--- BEGIN DOCUMENT EXTRACT ---

For as well as he ended April, he got out to a poor start in May. Over the first eight games of the month he went 1-28. But over the next month he would hit .301/.425/.710 as he busted out of that slump in a big way, picking up 18 extra-base hits and 19 walks in a 27-game stretch. A slump followed, though, as Cerda went 0-for-the-next-week, going 0-22. He would homer on June 25th to get out of the slump and then go 2-3 with a double and a walk the next day.

Cincinnati would then promote him up to Double-A where he joined the Chattanooga Lookouts. His first week in Double-A went as well as it could. Cerda went 7-21 (.333) with nearly as many walks as strikeouts, and slugged .857. But he went into a four week long slump after that, going 6-68 (.088) through the end of July. August began with a 5-game stretch where he went 9-16 with eight walks, but another long slump followed as he went 19-102 (.186) the rest of the season.

For all 2022 Season Reviews and Scouting Reports – click here (these will come out during the week throughout the offseason).

Allan Cerda Scouting Report

Position: Outfield | B/T: R/R

Height: 6′ 3″ | Weight: 203 lbs | Acquired: International Free Agent (2017)

Born: November 24, 1999

Hitting | A below-average tool.

Power | Above-average game power with plus raw power.

Speed | He’s an above-average runner.

Defense | He’s an above-average defender.

Arm | He has an above-average to plus arm.

Allan Cerda is a prospect at the extremes. On one side it’s very easy to watch him stand out in the outfield where he can and does make highlight reel plays with his glove and his arm, while also showing light tower power. On the other side of things he’s a player who struggles to make contact – even in the zone – and that limits so much of what he’s able to do at the plate.

--- END DOCUMENT EXTRACT ---

In the review of Allan Cerda's season, which team did he join when Cincinnati promoted him to Double-A? The listing has nothing to do with the review of Allan Cerda's season.

--- BEGIN SOURCE MATERIAL ---

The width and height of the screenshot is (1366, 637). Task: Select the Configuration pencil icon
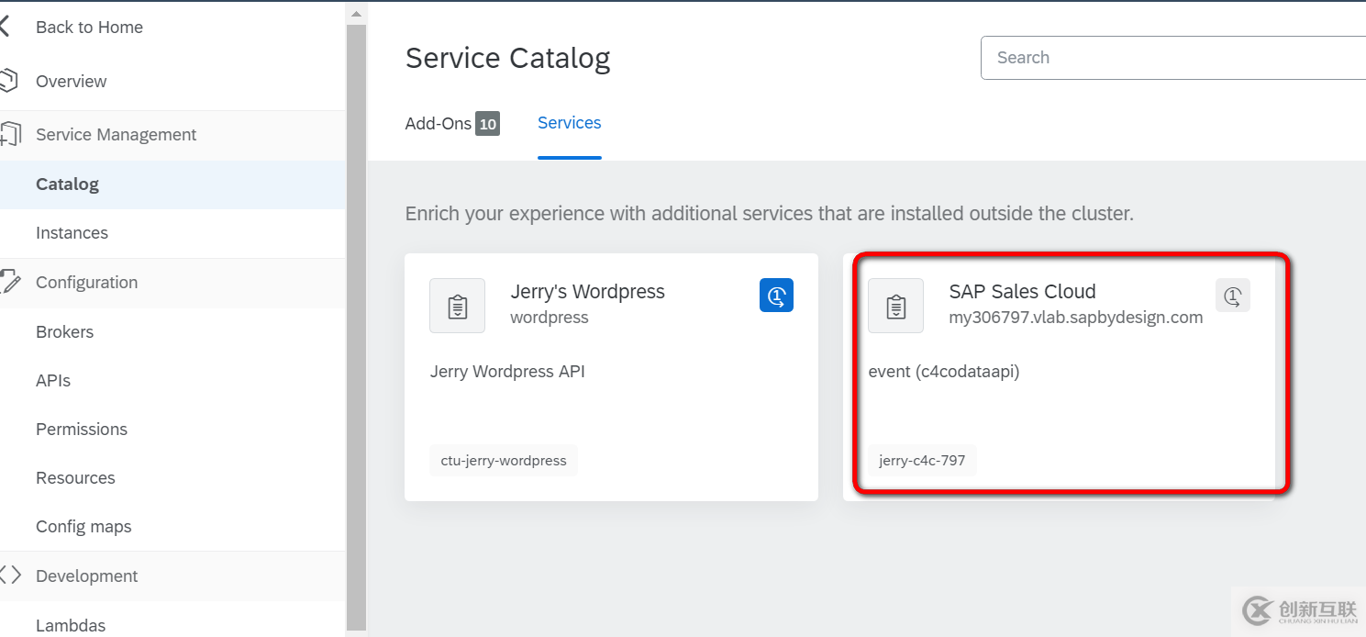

--- END SOURCE MATERIAL ---

_RESULT OF THE EXERCISE_.
The Chattanooga Lookouts.